What Is an Accountable Plan?
An accountable plan is a plan that follows the Internal Revenue Service (IRS) regulations for reimbursing workers for business expenses in which reimbursement is not counted as income. This means that reimbursements are not subject to withholding taxes or W-2 reporting. However, these expenses must be business-related to fall under an accountable plan.
Key Takeaways
- An accountable plan is a process of reimbursing employees for their work-related costs.
- Accountable plans are not subject to taxation, as they are not considered a form of workers' compensation.
- Costs can only be considered part of an accountable plan if they are business-related, accurately reported, and if excess reimbursements are returned.
- If a reimbursed cost is considered non-accountable, then it is subject to taxation by the IRS. Excess funds must generally be returned within 120 days.
How an Accountable Plan Works
An accountable plan differs from a non-accountable plan. If a business' reimbursement plan does not follow IRS requirements for an accountable plan, the plan is non-accountable, and reimbursement for expenses is considered part of the employee's compensation and therefore is subject to withholding and must be reported on an employee's W-2 form.
According to IRS rules, under an accountable plan, expenses are reimbursed if they are business-related and are adequately accounted for. In addition, amounts paid in excess of actual costs must be returned to the company within a specified timeframe.

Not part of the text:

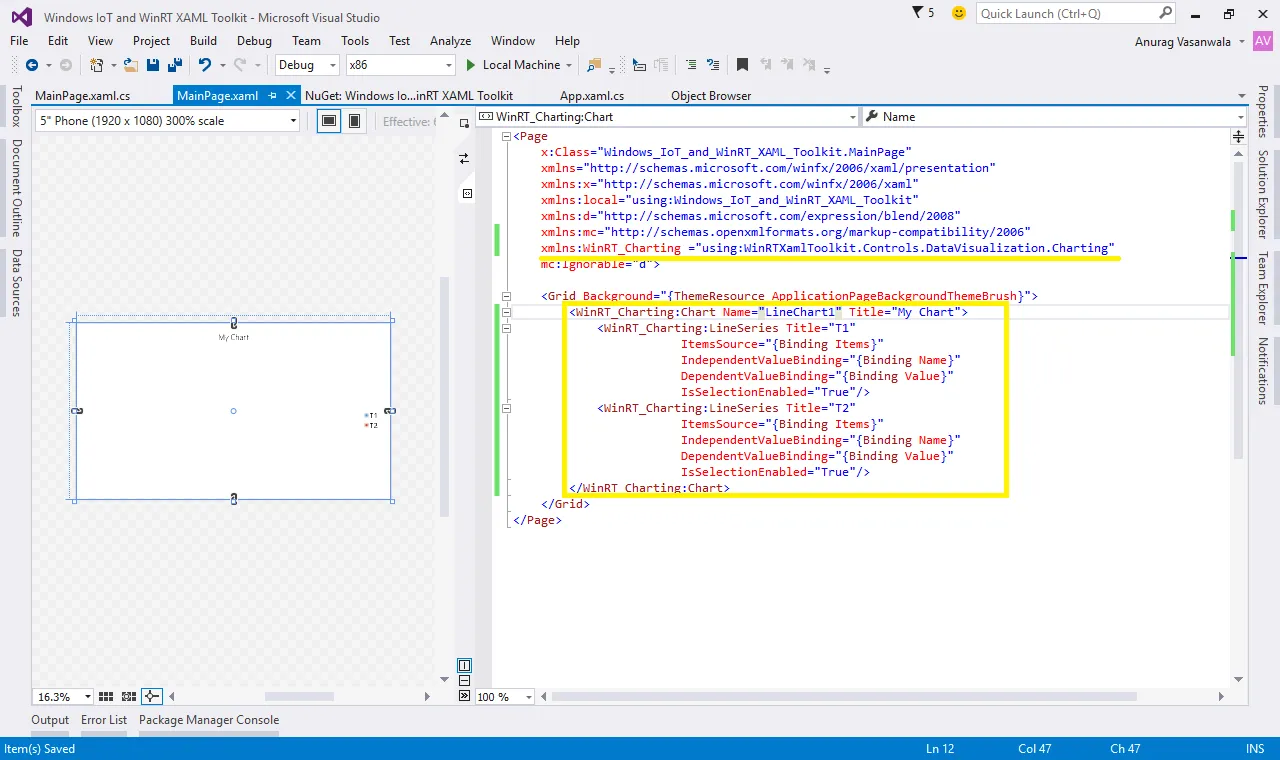Open the Error List panel
This screenshot has width=1280, height=760.
pyautogui.click(x=104, y=720)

Business-related expenses incurred by employees can include such things as travel, meals, lodging, entertainment, or transportation. Employees are required to adequately account for expenses with records and to return any excess reimbursement within a reasonable period of time.

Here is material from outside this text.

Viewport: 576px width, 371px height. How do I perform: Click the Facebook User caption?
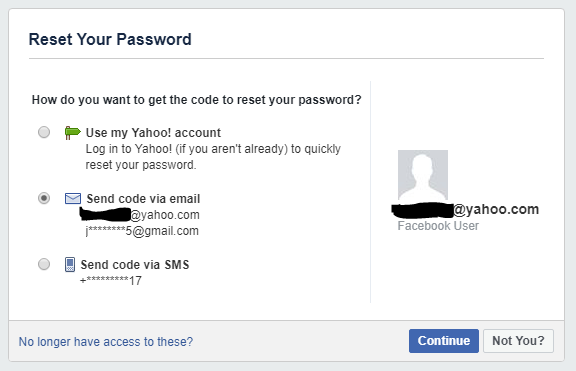click(x=438, y=226)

Employers are not required to submit the details of their plan to the IRS, but they must be able to demonstrate that they meet the requirements of an accountable plan.
Employers are often able to utilize stricter accountable plan requirements than are posted by the IRS.
Requirements for an Accountable Plan
The requirements for an accountable plan are that they are business-related, that employee expenses are adequately accounted to their employer in a reasonable and timely fashion, and that any excess reimbursement must be returned to the employer within a reasonable amount of time.
For expenses to be considered business-related, they must (loosely) meet the following requirements: that the costs must be incurred within the course of employment, and that any expense that blends between a personal expense and a business expense is appropriately accounted for as such, splitting the expense between the employer and the employee.
A common example is that of a personal car that is used for business trips: in such a case, an employee may be expected to account for the miles that were incurred during the course of their personal transportation and work-related transportation, splitting the costs appropriately.
Adequate accounting is typically subject to third-party confirmation for the purposes of proving that employees' funds were business-related. Receipts are a common form of third-party substantiation that employees will use to prove the legitimacy of their funding requests.
However, there are exceptions to this rule, including cases of non-lodging costs that amount to less than $75, meal reimbursement that falls within IRS per diem standards, and transportation costs for which obtaining an official proof of payment is difficult, such as taxis, subways, and busses. In general, the expectation for the return of excess reimbursement funds is that such funds are returned to the employer within 120 days of their disbursal.